— What is needed —
Rewrite the stretch from the start of the material through the line containing "coord(290,236)" as a numbered list, leaving out any blank lines.

— Data to use —
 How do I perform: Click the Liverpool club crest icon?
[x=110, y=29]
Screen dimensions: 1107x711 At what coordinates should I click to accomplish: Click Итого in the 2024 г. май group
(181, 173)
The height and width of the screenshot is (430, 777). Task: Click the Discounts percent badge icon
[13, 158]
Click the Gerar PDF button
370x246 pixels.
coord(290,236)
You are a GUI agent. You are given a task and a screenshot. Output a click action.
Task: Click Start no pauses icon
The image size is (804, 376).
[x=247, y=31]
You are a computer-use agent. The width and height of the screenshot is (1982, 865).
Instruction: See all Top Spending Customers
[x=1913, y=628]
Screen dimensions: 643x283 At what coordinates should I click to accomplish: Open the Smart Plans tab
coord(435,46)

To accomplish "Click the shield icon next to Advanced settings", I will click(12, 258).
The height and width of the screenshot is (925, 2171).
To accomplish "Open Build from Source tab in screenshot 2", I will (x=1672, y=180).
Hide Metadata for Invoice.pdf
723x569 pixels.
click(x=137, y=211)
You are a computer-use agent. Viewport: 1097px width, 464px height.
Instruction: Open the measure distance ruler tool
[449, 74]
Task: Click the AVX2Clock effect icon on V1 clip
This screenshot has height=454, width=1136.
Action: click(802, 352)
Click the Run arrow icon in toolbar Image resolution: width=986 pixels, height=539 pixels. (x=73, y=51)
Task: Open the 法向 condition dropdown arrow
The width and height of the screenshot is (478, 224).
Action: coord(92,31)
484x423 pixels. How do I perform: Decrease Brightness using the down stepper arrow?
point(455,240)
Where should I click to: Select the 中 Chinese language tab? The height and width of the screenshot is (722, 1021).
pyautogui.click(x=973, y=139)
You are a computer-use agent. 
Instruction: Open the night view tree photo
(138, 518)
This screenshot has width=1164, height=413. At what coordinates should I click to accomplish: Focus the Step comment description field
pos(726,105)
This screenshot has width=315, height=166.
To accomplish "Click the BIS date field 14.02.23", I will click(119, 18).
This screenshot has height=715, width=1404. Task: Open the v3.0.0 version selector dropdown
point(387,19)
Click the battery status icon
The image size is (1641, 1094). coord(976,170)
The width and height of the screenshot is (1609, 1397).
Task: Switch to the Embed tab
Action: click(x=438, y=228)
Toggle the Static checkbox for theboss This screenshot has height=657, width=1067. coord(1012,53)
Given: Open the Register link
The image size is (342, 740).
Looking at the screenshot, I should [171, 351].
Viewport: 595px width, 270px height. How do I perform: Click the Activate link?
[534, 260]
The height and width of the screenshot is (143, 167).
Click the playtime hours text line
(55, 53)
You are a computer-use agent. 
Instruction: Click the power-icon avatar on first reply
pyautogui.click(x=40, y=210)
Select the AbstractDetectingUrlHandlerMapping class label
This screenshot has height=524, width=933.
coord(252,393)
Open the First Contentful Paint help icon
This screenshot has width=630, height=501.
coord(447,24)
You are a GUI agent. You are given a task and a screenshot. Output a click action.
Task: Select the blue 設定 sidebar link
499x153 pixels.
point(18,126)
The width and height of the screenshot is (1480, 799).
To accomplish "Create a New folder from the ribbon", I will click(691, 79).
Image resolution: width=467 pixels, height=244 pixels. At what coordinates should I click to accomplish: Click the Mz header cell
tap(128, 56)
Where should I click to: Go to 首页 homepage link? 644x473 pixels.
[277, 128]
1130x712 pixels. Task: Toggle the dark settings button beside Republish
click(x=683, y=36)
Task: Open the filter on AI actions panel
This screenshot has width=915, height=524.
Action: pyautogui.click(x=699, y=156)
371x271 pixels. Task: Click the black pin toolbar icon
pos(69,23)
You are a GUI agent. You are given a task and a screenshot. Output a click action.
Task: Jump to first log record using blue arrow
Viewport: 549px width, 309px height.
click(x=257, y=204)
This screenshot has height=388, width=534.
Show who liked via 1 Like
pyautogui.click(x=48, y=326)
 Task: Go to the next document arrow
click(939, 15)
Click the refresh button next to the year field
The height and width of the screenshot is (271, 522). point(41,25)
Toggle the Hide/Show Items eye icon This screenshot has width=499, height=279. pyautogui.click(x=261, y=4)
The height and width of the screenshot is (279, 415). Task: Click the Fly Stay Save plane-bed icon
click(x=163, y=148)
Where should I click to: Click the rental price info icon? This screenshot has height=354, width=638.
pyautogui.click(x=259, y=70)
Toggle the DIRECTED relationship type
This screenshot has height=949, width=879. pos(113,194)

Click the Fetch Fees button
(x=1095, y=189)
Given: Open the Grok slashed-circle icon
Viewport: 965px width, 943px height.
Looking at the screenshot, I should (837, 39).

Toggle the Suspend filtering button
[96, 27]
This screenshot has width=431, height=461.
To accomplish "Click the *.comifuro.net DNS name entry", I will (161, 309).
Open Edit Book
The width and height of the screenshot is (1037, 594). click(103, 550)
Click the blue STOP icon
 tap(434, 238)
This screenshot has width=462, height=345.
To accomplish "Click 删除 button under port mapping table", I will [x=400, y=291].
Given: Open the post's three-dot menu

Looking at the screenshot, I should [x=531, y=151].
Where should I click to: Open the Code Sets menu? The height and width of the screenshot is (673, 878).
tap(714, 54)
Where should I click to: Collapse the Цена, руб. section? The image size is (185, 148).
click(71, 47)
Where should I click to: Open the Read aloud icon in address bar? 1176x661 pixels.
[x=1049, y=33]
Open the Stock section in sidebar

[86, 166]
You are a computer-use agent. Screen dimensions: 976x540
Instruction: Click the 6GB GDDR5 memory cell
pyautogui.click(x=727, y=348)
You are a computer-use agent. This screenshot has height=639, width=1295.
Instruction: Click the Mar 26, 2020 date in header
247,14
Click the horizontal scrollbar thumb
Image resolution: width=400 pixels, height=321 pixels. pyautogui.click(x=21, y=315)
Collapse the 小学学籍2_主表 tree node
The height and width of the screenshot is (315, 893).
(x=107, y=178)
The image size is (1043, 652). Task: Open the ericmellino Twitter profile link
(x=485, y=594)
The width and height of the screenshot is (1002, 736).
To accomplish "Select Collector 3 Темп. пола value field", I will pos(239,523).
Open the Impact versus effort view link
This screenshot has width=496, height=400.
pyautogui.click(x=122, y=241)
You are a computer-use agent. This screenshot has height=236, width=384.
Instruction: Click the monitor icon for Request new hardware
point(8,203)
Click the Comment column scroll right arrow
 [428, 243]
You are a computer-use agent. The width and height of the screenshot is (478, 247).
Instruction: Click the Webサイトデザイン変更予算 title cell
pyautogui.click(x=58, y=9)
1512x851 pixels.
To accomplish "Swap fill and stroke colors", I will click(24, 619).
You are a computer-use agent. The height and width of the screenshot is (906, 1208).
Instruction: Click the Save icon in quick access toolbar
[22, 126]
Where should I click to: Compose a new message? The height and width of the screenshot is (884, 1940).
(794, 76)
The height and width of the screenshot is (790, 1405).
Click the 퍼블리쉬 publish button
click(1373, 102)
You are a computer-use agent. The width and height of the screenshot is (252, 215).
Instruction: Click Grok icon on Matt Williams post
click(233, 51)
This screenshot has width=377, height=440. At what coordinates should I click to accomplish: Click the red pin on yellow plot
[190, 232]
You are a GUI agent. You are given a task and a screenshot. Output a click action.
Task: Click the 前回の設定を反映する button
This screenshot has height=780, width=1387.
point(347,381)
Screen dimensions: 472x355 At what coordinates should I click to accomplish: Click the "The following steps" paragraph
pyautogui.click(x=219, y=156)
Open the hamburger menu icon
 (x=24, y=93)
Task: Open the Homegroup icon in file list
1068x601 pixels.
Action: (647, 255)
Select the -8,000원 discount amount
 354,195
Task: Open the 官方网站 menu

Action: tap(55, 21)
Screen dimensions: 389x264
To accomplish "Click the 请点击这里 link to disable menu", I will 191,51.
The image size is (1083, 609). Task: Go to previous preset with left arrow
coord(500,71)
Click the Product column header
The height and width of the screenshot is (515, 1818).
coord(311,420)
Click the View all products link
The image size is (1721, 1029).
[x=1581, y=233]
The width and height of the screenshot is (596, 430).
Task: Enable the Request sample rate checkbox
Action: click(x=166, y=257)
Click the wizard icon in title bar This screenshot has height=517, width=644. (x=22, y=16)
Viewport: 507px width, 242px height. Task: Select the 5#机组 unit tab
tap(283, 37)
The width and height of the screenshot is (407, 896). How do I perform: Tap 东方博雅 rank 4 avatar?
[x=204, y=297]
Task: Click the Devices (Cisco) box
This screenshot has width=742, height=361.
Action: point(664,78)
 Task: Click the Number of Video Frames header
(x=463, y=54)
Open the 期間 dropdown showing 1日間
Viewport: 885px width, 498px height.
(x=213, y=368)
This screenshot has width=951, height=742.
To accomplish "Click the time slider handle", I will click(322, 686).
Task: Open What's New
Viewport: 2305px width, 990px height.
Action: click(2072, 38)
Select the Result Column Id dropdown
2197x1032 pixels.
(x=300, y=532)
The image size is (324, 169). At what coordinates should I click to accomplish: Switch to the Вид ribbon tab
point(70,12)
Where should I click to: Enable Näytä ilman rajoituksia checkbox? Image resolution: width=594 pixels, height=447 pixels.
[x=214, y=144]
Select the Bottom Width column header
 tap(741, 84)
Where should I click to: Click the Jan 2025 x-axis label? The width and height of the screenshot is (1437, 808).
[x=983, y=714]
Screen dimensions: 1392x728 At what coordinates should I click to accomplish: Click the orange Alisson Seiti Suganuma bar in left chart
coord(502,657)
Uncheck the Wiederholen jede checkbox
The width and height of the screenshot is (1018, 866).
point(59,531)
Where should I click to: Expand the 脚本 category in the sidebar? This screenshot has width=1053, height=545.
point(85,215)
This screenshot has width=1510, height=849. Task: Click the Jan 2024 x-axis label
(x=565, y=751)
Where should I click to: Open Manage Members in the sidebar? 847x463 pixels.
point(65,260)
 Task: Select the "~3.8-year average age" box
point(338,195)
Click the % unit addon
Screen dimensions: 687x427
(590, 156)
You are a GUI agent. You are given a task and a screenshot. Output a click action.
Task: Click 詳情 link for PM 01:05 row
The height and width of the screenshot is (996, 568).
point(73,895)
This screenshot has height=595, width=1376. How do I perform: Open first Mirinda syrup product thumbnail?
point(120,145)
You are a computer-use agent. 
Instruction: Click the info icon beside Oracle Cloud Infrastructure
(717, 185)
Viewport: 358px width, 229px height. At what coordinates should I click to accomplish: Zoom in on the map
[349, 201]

— Complete output —
1.  How do I perform: Click the Liverpool club crest icon?
2. [x=110, y=29]
3. Screen dimensions: 1107x711 At what coordinates should I click to accomplish: Click Итого in the 2024 г. май group
4. (181, 173)
5. The height and width of the screenshot is (430, 777). Task: Click the Discounts percent badge icon
6. [13, 158]
7. Click the Gerar PDF button
8. 370x246 pixels.
9. coord(290,236)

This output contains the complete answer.